Tumba de Joseph Roth en el cementerio parisino de Thiais
El último de los trabajos que recoge el libro es de mayo de 1939, pocos días antes de morir -alcoholizado y en la indigencia- en París y con la invasión de Polonia a las puertas (y, para poner las cosas den su sazón hispánica, recién terminada entre nosotros la guerra civil). Es un texto muy corto, que pone el foco en el campo de concentración de Buchenwald (donde, unos años más tarde, en 1943, dicho también de paso, entraría preso Jorge Semprún), junto a la ciudad de Weimar, en Turingia. Y se trata de un verdadero obituario de la cultura alemana: El roble de Goethe en Buchenwald.

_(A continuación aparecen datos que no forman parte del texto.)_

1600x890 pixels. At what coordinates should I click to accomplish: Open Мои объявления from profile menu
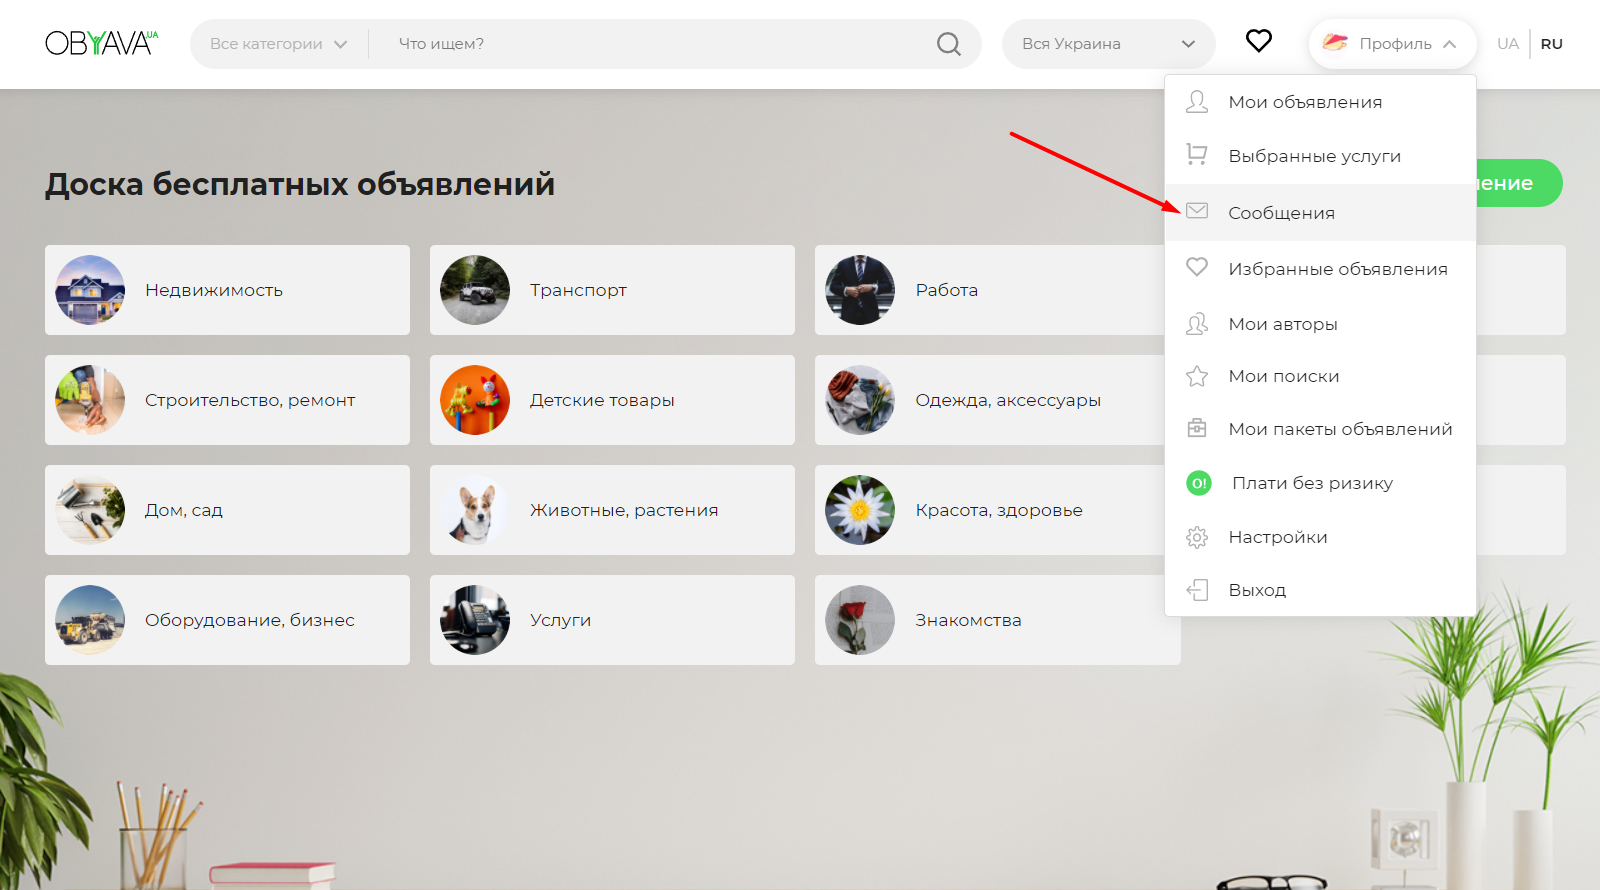(x=1305, y=102)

A Francisco Uzcanga Meinecke le debemos libros memorables sobre la vida cultural del mundo germánico en el período entre 1919 y 1933. Primero puso el foco en el añorado Romanische café para escribir -el título es tan acertado como el contenido- El café sobre el volcán. Una crónica del Berlín de entreguerras (1922-1933). Luego, en 2024 nos ha regalado La simbiosis imposible: escritores judíos en la Alemania de entreguerras, otro lujazo de obra, en el que viene a defender que, desde mucho antes de enero de 1933, el holocausto se veía venir, porque la atmósfera se estaba volviendo irrespirable y las cosas no suceden de la noche a la mañana. Ahora lo que he hecho es servir de introductor de un tercero, aunque sucede es que ese tercero -el autor- es nada menos que Joseph Roth. Se dice pronto.